Realistically, I don’t expect that setting CPU compatibility mode for most typical server applications will be an issue. However, better safe than sorry.

7. Use Computer-Based Group Policies with Caution

Configurations that don’t present any issues on stand-alone systems can cause problems when those same systems are clustered. A notorious right that causes Live Migration problems when tampered with is “Create Symbolic Links”. It’s best to either avoid computer-scoped policies or only use those that are known and tested to work with Hyper-V clustering. For example, the GPO templates that ship with the Microsoft Baseline Security Analyzer will not cause problems with only one potential exception: they disable the iSCSI service. Otherwise, use them as-is.

8. Develop Patterns and Practices that Prevent Migration Failures

Using dissimilar CPUs and bad GPOs aren’t the only way that a migration might fail. Accidentally creating a virtual machine with resources placed on local storage is one potential problem. A practice that will avoid this is to always change the default locations on every host to shared storage. This helps control for human errors and for the (now fixed) bug in Failover Cluster Manager where it sometimes caused some components to be placed in the default storage location when it created virtual machines. A related pattern is to discourage the use of Failover Cluster Manager to create virtual machines.

A few other migration-breakers:

  • Always use consistent naming for virtual switches. A single-character difference in a virtual switch name will prevent a Live/Quick Migration.
  • Avoid using multiple virtual switches in hosts to reduce the possibility that a switch naming mismatch will occur.

⁂

What is being asked: In the Hyper-V clustering excerpt, which service do the GPO templates that ship with the Microsoft Baseline Security Analyzer disable?

⁂

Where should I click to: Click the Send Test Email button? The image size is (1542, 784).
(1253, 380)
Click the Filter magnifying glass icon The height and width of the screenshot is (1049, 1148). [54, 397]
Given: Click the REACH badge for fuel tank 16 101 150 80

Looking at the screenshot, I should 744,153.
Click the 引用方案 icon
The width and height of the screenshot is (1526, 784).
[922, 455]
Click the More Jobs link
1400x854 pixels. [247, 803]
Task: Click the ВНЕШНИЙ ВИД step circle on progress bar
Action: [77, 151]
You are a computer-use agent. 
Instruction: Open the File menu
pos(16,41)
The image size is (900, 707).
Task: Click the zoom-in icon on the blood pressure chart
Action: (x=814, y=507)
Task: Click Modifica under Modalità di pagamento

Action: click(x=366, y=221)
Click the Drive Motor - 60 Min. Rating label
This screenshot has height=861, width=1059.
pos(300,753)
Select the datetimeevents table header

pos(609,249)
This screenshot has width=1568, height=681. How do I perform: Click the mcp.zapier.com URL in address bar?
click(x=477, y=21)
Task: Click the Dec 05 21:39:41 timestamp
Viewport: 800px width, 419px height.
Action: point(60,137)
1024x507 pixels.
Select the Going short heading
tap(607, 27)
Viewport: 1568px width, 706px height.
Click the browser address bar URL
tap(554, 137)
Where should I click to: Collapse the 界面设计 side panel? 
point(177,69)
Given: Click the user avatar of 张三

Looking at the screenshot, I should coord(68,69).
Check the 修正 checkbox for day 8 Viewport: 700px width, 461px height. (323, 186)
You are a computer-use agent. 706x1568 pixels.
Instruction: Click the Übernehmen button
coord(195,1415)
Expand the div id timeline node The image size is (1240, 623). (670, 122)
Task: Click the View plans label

⁂

Reply: The iSCSI service.